The exacerbation of plastic pollution has escalated the necessity to devise efficient chemical valorization routes to meet global recycling goals. Constituting nearly 30% of all plastic waste, polypropylene (PP) poses a challenge to chemical processing due to its branched structure leading to greater chemical resistance.^{[1, 2]} Among prospect chemical routes, hydrogenolysis of polypropylene on Ru-based systems exhibits promising activity but favors the formation of methane over high-value liquid products (Fig. 1a).^[3] Unavailability of sufficient data on reactivity trends hinders the realization of the full potential of such catalysts. More specifically, the exclusive attention paid to the metal phase so far leaves behind the role of the carrier, which could be critical to unlocking effective catalyst design. We have developed Ru-based catalysts on various carriers unveiling the indispensable role of the latter in steering the cleavage away from demethylation towards backbone scission which helps achieve up to 90% liquid yield (Fig. 1b). We have quantified the relative occurrence of the two mechanisms by formulating the scission preference through use of product characterization data obtained using an accessible ¹H-NMR data. Titania (anatase), displayed up to 5 backbone scissions per demethylation event as opposed to 3 with its rutile polymorph and only 2 for ceria (Fig. 1c).

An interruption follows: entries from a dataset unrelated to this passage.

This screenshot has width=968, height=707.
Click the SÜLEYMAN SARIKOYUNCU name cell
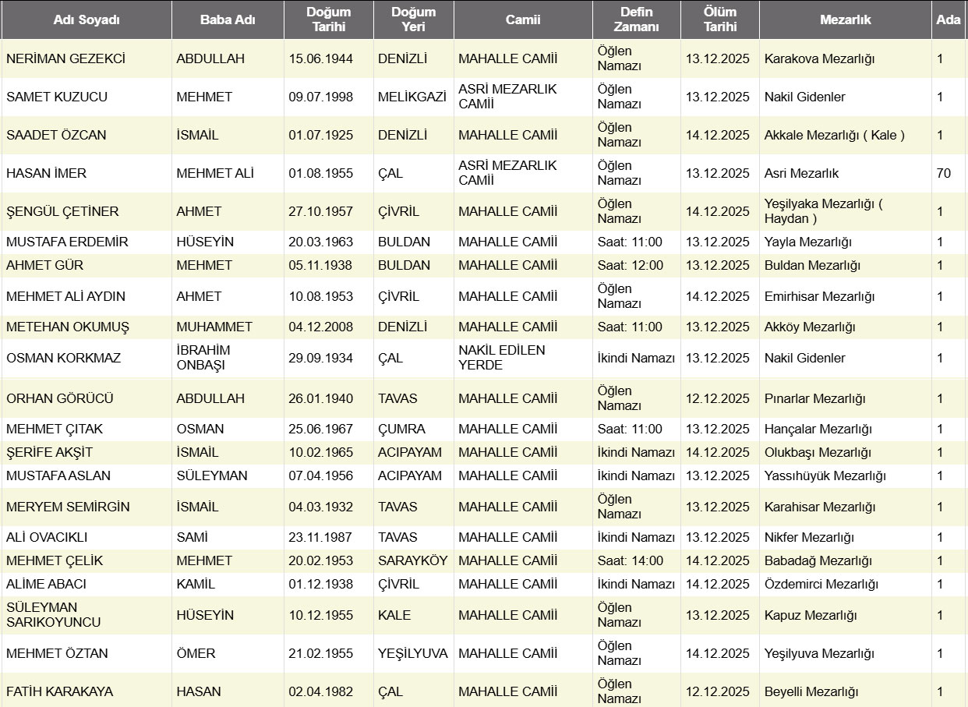point(54,615)
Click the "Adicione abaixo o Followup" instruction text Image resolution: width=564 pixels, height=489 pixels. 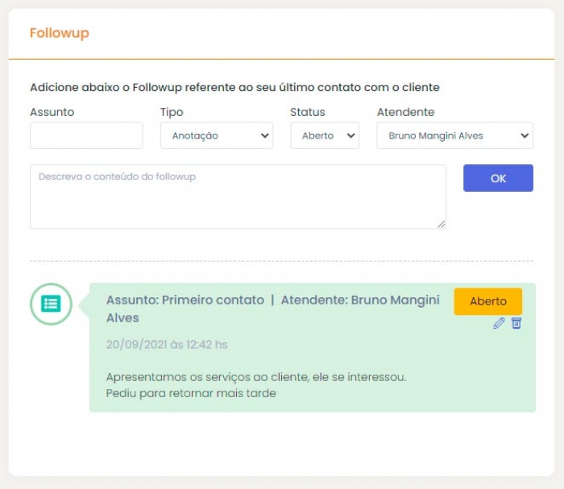click(x=234, y=87)
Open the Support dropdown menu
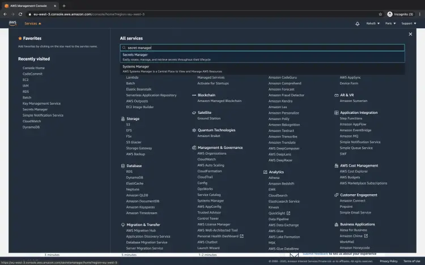This screenshot has width=425, height=265. pos(409,24)
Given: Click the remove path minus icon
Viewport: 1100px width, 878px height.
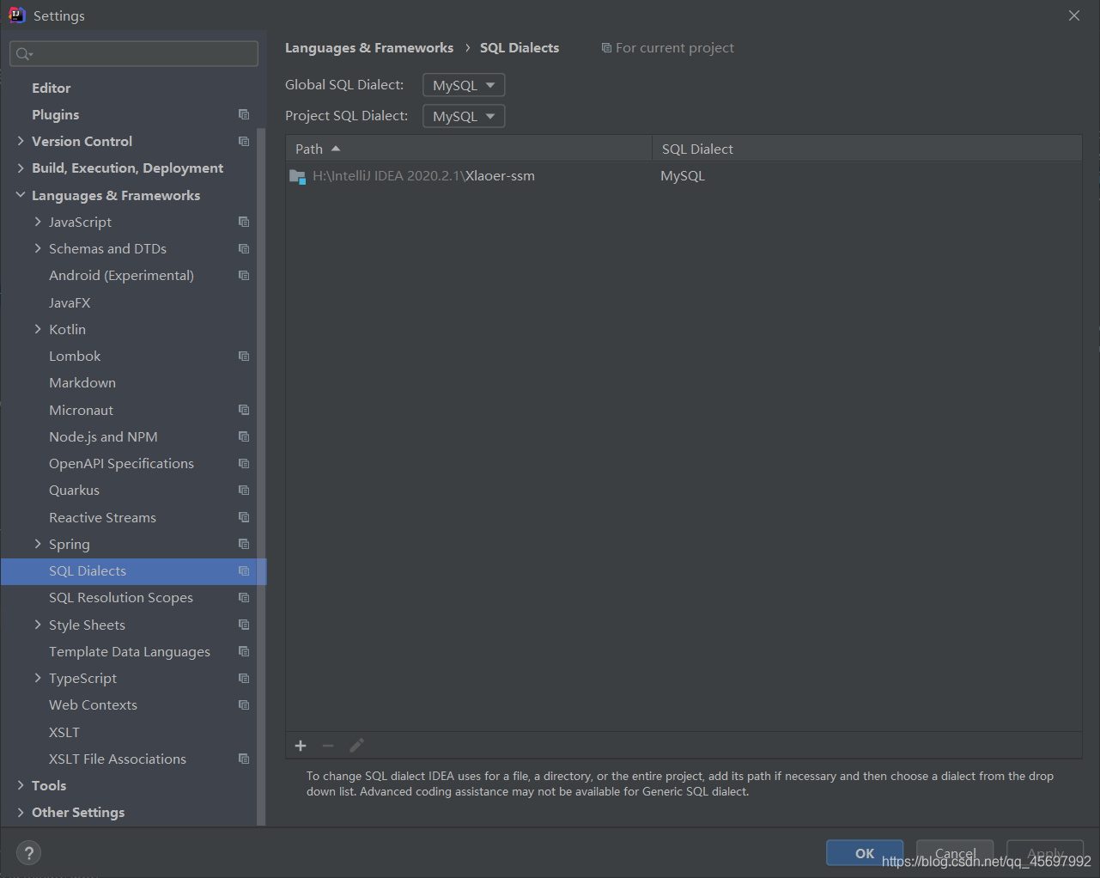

This highlights that using ceria as carrier makes the formation of low-value methane thrice as likely as when using titania(anatase). Experimental correlations point to the distinct hydrocarbon affinity of the carriers as a reason for this phenomenon. This work paves the path towards practical Ru-based catalysts and provides universal tools for ranking of catalytic systems.

Fig. 1a Two main mechanisms hydrogenolysis of PP. Backbone scission is preferred as it forms the more-valuable liquid products b Yields for methane, gas, liquid products, and solid residue for tested catalysts. The extent of methane formation varies widely across systems with different carriers, highlighting their influence on hydrogenolysis by Ru. All catalysts were tested at T = 523 K, P = 20 bar H₂, t = 1 h and catalyst/plastic = 5 wt.%. c Scission preference of the tested catalytic systems quantifying the relative occurrence of the two cleavage routes followed for hydrogenolysis in each system.